Los padres, hijos, hermanos y novios son arrastrados por el ventarrón de la guerra hacia el frente de batalla, donde su sacrificio por la defensa de la patria sumirá a sus seres queridos en hondas depresiones de sufrimiento y dolor. Y en medio de la hecatombe, el narrador nos va deslizando precisos apuntes significativos sobre los incidentes menudos de la contienda y su trascendencia humana, como éste: “Existe en el hombre, después de comer, una disposición de ánimo que, más que cualquier otra causa racional, le lleva a estar satisfecho de sí mismo y a ver en cada uno de los que le rodean un amigo.”
Las dos familias más emblemáticas de la novela -los Bolkonski y los Rostov- prestan a la historia los protagonistas y los sucesos más importantes de la misma. Sus peripecias vitales, en medio del fragor de la contienda, así como sus enigmáticas palabras, dotan al discurso narrativo de un matiz singular en cuanto se encuentran reflexiones como ésta: “Si yo fuese una mujer lo haría -dijo él (el príncipe Bolkonski)-. Esa es una virtud de mujeres. El hombre no puede ni debe olvidar y perdonar.” Sin duda una visión lastrada de cierto machismo, muy característica de la sociedad decimonónica.
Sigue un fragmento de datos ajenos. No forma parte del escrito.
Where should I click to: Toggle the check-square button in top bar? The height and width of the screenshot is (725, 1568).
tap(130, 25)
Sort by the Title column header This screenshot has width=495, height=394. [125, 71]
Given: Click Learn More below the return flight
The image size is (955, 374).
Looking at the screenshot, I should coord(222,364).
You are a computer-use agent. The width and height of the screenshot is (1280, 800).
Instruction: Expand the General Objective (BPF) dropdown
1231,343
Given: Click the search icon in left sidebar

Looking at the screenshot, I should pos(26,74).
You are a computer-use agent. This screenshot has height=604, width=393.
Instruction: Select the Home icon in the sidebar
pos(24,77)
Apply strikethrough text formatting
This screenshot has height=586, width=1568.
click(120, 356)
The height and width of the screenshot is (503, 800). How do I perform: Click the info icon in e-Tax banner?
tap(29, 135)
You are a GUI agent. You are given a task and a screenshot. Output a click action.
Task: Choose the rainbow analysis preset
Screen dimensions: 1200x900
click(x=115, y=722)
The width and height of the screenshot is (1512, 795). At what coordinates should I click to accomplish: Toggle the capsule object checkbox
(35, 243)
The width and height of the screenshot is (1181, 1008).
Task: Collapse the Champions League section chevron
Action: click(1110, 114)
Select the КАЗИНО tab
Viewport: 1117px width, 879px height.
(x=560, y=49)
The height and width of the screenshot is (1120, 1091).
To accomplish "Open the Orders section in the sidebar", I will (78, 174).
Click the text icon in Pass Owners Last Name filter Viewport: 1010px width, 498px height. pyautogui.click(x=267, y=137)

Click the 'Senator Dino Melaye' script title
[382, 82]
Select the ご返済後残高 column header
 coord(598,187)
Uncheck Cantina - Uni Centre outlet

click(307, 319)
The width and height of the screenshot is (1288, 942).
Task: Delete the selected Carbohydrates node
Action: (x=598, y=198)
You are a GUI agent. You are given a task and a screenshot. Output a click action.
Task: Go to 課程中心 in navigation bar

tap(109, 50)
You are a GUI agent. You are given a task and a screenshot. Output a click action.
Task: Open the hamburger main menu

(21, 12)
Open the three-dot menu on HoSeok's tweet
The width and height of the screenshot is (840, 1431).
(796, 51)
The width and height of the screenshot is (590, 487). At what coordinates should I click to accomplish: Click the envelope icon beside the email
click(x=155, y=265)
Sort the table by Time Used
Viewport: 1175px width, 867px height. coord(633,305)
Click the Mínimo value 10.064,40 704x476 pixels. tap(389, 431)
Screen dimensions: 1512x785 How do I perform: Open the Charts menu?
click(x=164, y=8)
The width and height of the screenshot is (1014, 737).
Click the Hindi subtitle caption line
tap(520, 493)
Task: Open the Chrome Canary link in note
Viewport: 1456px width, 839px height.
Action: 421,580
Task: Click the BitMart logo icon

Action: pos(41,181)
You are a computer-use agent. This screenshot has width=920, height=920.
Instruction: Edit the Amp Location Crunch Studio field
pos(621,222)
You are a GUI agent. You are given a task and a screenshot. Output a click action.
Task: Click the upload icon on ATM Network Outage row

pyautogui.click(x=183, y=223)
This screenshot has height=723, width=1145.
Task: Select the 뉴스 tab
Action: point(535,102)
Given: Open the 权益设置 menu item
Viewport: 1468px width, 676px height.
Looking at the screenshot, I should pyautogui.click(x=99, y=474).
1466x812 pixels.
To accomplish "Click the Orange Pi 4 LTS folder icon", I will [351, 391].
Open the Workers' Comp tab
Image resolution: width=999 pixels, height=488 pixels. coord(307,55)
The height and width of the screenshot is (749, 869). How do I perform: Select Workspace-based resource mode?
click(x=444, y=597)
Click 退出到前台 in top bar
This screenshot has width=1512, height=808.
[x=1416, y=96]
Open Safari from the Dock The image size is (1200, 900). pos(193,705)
Otras veces el acierto en la descripción y el pensamiento es indudable, como cuando el narrador nos dice: “el mal de Natasha es tan desconocido como todas las enfermedades de los hombres, ya que cada uno padece su mal individual como una enfermedad nueva y complicada que la medicina desconoce.” Natasha es la muchacha inquieta y vivaz de la novela, hija del conde Rostov y hermana de Nikolai; es quizás el personaje central de Guerra y Paz, la jovencita de conducta ambigua, prometida del príncipe Andrei Bolkonski, que rompe su compromiso al encapricharse con Anatolio Kuraguin, y que deja en suspenso al lector tratando de adivinar quién será el afortunado que finalmente logre instalarse en su veleidoso corazón.
La angustia roedora de la rutina y el absurdo existencial se expresan precisamente en este monólogo de Natasha: “Otro domingo, otra semana -se dijo, recordando que también el domingo anterior había estado en aquel lugar-. Siempre la misma vida sin vida; siempre las mismas condiciones en que tan fácilmente vivía antes. Soy joven y bonita, y sé que ahora soy buena; antes era mala y ahora soy buena, lo sé, pero los mejores años de mi vida se pasan estériles, sin aprovechar a nadie.” La joven siente que los mejores años de su vida se le van esperando algo que no llega, desesperada ante la certeza del transcurso irreversible e inútil del tiempo.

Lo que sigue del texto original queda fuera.